Vous poursuivez en précisant : « Ce n’est pas parce qu’on va implanter un incinérateur qu’on va arrêter les actions mises en place au niveau des déchets. ». Nous n’en doutons pas. Mais comment, demain, nourrir un four de 60 000 tonnes si le volume des déchets est inférieur à ce chiffre ? Or, les projections faites par le Conseil Général s’arrêtent à 2026, soit à peine 5 ans après la mise en service d’un incinérateur prévu pour fonctionner 40 ans. Si les actions pour réduire nos déchets (redevance incitative, méthanisation, tri, efforts des industriels…) portent leurs fruits, cet incinérateur sera alors rapidement surdimensionné. Le coût de son fonctionnement devra être supporté par le contribuable. La Cour des Comptes, elle-même, dans un rapport de 2011 pointe ce problème. Selon Penelope Vincent-Sweet, pilote du réseau Déchets de FNE, « De nombreux cas similaires à ceux relevés par la Cour des Comptes existent en France. Comme les incinérateurs peinent à remplir leurs fours, les collectivités hésitent à appuyer fortement la prévention par peur de manquer de déchets et de mettre en péril la viabilité financière de leur équipement.  »

Nous vous rappelons, là encore en nous appuyant sur l’avis émis par le préfet, que les incinérateurs de nos voisins sont eux-mêmes, d’ors et déjà, surdimensionnés : « II apparaît en effet que les incinérateurs de Montereau-fault-Yonne et de Reims ne fonctionnent pas non plus aujourd’hui au maximum de leur capacité nominale autorisée, fixée à 72 000 tonnes par an pour le premier et à 97 500 tonnes par an pour le second. De plus, les vides de four constatés aujourd’hui pourraient s’amplifier d’ici 2020 avec l’impact attendu sur le volume global des déchets produits, de la mise en oeuvre du « volet prévention » des plans de gestion des déchets de ces départements. ».
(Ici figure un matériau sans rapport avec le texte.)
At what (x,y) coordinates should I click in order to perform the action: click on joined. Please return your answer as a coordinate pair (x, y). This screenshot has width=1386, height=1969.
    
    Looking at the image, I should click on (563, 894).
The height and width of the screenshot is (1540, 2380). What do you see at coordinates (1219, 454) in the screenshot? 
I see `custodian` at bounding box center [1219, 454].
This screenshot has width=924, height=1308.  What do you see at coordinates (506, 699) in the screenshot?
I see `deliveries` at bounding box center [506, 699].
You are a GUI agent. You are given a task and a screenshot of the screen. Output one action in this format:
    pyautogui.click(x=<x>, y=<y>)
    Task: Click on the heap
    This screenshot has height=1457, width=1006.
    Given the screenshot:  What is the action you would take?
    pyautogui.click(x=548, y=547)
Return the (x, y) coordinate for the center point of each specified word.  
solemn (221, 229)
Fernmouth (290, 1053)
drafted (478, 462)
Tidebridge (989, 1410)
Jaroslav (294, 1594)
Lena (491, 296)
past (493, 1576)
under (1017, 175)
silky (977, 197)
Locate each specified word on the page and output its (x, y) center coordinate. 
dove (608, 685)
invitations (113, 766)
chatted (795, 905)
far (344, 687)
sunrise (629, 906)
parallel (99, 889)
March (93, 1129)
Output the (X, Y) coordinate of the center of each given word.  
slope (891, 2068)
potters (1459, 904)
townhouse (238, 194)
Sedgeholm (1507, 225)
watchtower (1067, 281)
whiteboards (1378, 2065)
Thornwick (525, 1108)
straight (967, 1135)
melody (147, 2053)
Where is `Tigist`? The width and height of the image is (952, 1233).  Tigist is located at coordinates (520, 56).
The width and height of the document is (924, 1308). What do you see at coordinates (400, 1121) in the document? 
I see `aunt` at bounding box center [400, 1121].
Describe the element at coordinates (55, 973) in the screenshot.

S’agissant de la dimension sanitaire vous dites : « Comme c’est une usine d’incinération, ça pollue moins qu’un feu d’artifice...  ». Dans les faits, 50 tonnes de résidus hautement toxiques sortiront des fours de cette unité chaque jour. Nous vous rappelons par ailleurs que de nombreux scientifiques, en France, ont pris position contre l’incinération. 102 médecins, en Charente-Maritime, ont émis un avis défavorable à un projet similaire. Ceux-ci indiquent que plusieurs centaines de molécules se retrouvent dans le panache d’un incinérateur. Nous sommes donc loin d’un simple « feu d’artifice ». Ces scientifiques mettent également en garde sur « l’effet cocktail » et l’exposition à long de terme des populations à ces molécules. 130 000 habitants seront ici concernés et vivront pendant des dizaines d’années sous les fumées de cet incinérateur dont on ne connaît pas les effets sanitaires à long terme.

Vous finissez en affirmant : « On a également prévu de communiquer sur le projet mais pas avant d’avoir fini de le bâtir. » Un tel projet mérite mieux. Par son coût et ses répercussions environnementales, il doit faire l’objet d’un débat démocratique profond et complet, avant que les décisions ne soient définitivement arrêtées. C’est ce que nous demandons et c’est ce que nous avons amorcé par cette première réunion publique tenue à Troyes le 23 avril dernier.

Nous restons à votre disposition pour développer nos analyses sur ce projet et les propositions alternatives que nous croyons bien plus profitables économiquement et écologiquement.